Given data —
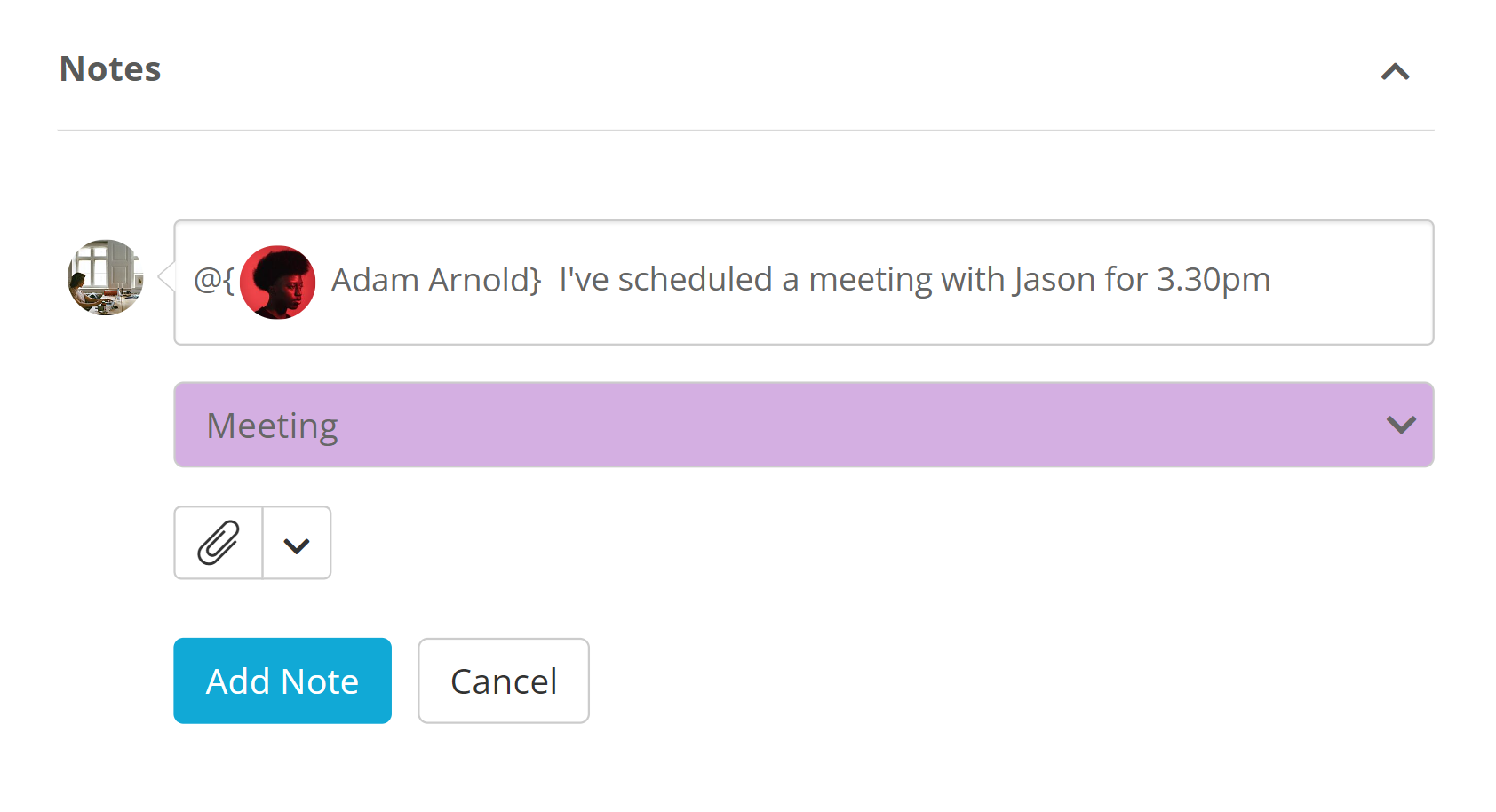Click the avatar inside the @mention tag
Image resolution: width=1496 pixels, height=812 pixels.
click(x=277, y=281)
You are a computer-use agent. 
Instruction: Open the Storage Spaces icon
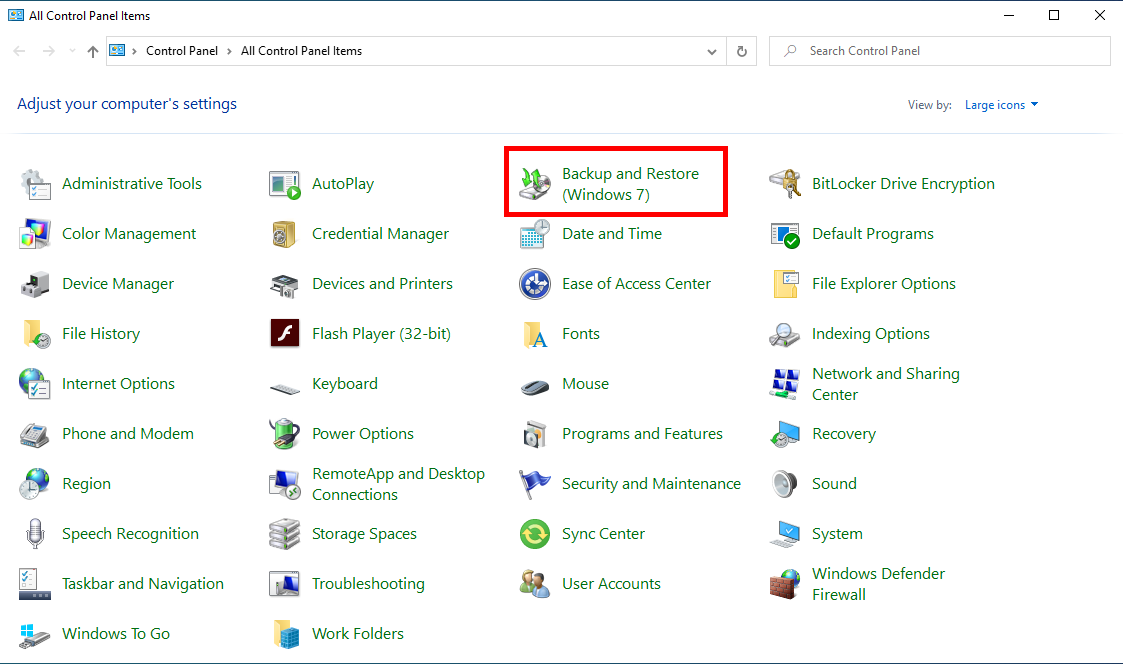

Aim of the exercise —
Restate word for word the lines beginning with the one that contains "You are a computer-use agent." and ending with the last line of the listing; pictures stay out.

Task answer —
You are a computer-use agent. 
Instruction: Open the Storage Spaces icon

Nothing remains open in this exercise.